• **Provided passage**
FASB News

Twenty Projects on Technical Agenda to Be Reconsidered

FASB plans to determine whether it still wants to pursue 20 of the projects on its active technical agenda that were added under a different mix of board members than are serving today, new board Chairman Richard Jones said. Jones told FASB’s trustees on August 18 that the FASB “will need to spend some time reconfirming the board’s interest in pursuing those projects as well as their direction.” Jones took up the chairmanship post July 1, following the departure of Russell Golden, who left due to term limits. Board member Harold Schroeder will also leave the board next year due to term limits. Currently, the FASB has 30 projects on its active agenda, and nine on its research agenda, according to its agenda summary. “As our country continues to face the unprecedented economic effects of this pandemic, we all share a common purpose in preserving confidence in accounting standard-setting and the quality of financial reporting that support the transparency and information flow so essential to our capital markets and economy,” said Kathleen Casey, chair of the Financial Accounting Foundation (FAF).

IASB News

Trustees of Publish Revised Due Process

The IFRS Foundation has published revisions to the process its rulemaking boards must undertake when developing international financial reporting standards (IFRS). The trustee organization revised its “Due Process Handbook,” the document that sets out the requirements the IASB and the IFRS Interpretations Committee must undertake in their technical standards-setting and other matters. The main changes are:

  • clarifying the authority of agenda decisions published by the Interpretations Committee and their role in supporting consistent application of IFRSs, and enhancing the related due process by formally involving the IASB in their finalization; and
  • reflecting recent developments in the IASB’s effect analysis process—assessing the likely effects of a new or amended IFRS standard—that emphasize the role of such analyses in standards-setting and make it clear that such analyses take place at all stages of standards-setting.

• **What you need to do**
1. Answer these from the accounting news:
(a) On what date did Jones speak to FASB's trustees?
(b) How many projects are on the FASB's research agenda?
(c) What document did the IFRS Foundation revise?
2. Proceed with the accounting news, writing on from the end of its final bullet point.
The stored items that follow are separate material, unrelated to the accounting news.

Stored items
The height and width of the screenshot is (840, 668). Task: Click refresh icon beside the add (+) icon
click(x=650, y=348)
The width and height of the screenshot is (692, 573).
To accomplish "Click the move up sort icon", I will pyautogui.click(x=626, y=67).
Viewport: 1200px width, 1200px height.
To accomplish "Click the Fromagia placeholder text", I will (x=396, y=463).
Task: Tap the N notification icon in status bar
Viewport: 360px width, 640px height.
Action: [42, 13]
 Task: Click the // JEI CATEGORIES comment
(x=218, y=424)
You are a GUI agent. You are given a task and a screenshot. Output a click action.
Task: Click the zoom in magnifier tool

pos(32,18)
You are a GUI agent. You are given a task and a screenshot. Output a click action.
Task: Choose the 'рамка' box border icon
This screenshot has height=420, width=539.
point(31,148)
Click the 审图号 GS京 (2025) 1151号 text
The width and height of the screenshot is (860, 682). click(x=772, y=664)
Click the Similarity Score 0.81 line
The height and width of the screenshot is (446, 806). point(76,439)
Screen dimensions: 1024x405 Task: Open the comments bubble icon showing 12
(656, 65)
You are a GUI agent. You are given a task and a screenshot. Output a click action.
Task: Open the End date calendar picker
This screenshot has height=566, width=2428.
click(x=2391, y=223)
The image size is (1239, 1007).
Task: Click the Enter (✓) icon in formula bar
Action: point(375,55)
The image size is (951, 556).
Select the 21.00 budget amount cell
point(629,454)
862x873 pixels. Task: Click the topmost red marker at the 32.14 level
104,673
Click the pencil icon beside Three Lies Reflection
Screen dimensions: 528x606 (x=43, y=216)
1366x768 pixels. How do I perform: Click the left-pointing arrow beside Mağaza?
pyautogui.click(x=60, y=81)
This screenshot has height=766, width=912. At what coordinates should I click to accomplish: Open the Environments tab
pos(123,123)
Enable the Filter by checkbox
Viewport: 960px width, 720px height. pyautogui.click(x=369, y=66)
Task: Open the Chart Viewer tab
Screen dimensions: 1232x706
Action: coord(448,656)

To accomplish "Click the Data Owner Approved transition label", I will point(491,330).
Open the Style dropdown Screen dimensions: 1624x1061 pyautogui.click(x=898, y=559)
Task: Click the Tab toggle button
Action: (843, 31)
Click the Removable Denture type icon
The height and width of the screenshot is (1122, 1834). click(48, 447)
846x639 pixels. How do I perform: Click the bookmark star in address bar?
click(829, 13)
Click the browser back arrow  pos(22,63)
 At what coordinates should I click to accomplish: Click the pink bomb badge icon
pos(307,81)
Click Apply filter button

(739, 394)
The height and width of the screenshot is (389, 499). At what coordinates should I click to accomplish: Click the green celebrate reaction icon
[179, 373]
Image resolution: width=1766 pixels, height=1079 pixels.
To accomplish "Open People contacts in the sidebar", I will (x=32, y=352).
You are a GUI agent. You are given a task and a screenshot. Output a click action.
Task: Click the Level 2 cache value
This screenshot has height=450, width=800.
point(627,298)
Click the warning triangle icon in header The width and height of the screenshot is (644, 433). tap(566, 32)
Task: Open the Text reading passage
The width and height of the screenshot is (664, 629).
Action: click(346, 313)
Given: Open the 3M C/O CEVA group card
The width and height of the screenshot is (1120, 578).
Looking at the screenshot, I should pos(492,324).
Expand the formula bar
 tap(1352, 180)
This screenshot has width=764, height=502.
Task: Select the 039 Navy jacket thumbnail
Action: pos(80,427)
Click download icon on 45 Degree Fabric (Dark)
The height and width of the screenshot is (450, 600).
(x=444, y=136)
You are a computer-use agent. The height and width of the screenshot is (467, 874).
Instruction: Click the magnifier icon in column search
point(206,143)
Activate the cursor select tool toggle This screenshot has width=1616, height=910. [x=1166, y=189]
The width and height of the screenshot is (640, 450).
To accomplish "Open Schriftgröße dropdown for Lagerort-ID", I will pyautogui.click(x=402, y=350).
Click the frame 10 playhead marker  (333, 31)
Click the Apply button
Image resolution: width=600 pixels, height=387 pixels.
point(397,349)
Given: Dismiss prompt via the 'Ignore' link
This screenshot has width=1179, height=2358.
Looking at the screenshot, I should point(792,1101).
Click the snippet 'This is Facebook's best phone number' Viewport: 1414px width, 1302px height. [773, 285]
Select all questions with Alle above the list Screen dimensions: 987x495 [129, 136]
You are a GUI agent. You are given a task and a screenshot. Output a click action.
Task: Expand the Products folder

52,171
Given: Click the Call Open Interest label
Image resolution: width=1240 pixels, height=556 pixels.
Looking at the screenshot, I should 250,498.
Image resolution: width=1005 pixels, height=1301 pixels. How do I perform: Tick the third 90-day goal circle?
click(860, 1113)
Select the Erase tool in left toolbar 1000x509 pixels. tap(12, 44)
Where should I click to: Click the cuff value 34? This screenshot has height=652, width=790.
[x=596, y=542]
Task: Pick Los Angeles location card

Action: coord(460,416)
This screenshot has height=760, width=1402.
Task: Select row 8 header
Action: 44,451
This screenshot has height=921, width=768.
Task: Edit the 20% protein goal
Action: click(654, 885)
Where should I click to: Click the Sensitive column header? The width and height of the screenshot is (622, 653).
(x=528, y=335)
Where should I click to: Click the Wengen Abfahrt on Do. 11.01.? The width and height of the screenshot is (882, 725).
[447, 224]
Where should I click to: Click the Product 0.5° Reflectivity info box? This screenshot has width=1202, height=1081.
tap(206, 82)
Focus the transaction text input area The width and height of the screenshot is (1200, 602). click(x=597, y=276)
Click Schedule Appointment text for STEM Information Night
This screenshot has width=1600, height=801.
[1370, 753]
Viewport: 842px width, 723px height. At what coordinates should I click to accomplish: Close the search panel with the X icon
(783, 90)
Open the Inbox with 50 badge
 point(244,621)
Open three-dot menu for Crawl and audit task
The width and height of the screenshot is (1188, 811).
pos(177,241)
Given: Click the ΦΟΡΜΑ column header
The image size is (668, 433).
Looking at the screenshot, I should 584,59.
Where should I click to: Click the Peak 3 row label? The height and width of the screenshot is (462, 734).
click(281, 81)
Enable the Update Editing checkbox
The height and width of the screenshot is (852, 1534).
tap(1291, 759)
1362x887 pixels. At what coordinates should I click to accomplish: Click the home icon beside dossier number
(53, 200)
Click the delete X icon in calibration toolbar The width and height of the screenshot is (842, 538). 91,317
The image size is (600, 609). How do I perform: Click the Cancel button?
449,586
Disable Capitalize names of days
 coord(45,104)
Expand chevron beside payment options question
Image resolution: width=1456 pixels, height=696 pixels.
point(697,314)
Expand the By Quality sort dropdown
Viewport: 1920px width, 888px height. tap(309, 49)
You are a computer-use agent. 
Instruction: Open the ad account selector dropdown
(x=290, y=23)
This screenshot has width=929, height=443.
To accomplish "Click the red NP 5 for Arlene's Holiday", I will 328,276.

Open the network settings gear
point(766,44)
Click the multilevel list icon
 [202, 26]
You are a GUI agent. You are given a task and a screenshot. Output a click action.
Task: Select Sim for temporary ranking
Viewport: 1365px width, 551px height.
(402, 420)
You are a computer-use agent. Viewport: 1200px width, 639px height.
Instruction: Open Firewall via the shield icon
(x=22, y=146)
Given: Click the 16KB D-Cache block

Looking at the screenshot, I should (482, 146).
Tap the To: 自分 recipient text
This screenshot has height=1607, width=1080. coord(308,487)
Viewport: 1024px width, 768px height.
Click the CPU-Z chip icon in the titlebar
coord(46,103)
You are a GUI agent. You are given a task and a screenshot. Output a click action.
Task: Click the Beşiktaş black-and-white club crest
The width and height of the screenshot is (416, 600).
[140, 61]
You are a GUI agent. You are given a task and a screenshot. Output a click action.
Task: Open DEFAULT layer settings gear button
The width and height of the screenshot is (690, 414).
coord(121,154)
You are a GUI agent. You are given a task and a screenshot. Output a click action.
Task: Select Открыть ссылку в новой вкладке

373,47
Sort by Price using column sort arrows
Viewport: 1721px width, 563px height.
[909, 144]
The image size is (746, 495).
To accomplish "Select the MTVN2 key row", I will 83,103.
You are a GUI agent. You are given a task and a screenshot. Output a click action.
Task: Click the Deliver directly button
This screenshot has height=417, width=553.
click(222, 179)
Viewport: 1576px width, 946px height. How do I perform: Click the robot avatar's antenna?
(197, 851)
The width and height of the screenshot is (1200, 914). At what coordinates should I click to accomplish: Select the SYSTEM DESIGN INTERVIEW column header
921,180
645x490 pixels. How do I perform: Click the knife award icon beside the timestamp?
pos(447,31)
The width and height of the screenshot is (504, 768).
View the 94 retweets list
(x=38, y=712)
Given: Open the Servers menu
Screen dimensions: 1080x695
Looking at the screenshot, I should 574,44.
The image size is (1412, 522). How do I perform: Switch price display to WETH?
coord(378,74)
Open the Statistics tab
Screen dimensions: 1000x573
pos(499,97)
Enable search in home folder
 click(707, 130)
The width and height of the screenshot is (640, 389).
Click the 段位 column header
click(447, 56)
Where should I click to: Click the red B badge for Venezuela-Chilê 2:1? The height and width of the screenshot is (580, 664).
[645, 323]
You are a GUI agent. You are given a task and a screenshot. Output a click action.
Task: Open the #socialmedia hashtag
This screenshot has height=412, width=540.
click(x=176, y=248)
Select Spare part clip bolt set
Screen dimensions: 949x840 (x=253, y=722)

• **Expected outputs**
1.
(a) August 18
(b) Nine
(c) Its "Due Process Handbook"

2.
“The revised Due Process Handbook ensures that our due process reflects best practice which helps to further enhance stakeholder confidence in the outcomes of the work of the International Accounting Standards Board and the IFRS Interpretations Committee,” Alan Beller, chair of the Trustees Due Process Oversight Committee (DPOC), said in a statement.

2020 Taxonomy Updated for Coronavirus-Related Rent Concessions

The IASB published an update of the IFRS 2020 Taxonomy to reflect the amendments made to lease accounting rules for coronavirus-related rent concessions. The updates were issued as IFRS Taxonomy 2020 COVID-19-Related Rent Concessions Amendment to IFRS 16 and include elements that reflect the new disclosure requirements introduced by amendments to IFRS 16, Leases. The amendment to IFRS 16 requires that if a company applies the practical expedient it needs to disclose: 1) that it has applied the practical expedient to all rent concessions that meet certain types of conditions, or, if not applied to all such rent concessions, information about the nature of the contracts to which it has applied the practical expedient; and 2) the amount recognized in profit or loss for the reporting period to reflect changes in lease payments that arise from rent concessions to which the company has applied the practical expedient. The taxonomy also provides supporting content to help users better understand the accounting meaning of an element, the document states. The amendment does not affect lessors.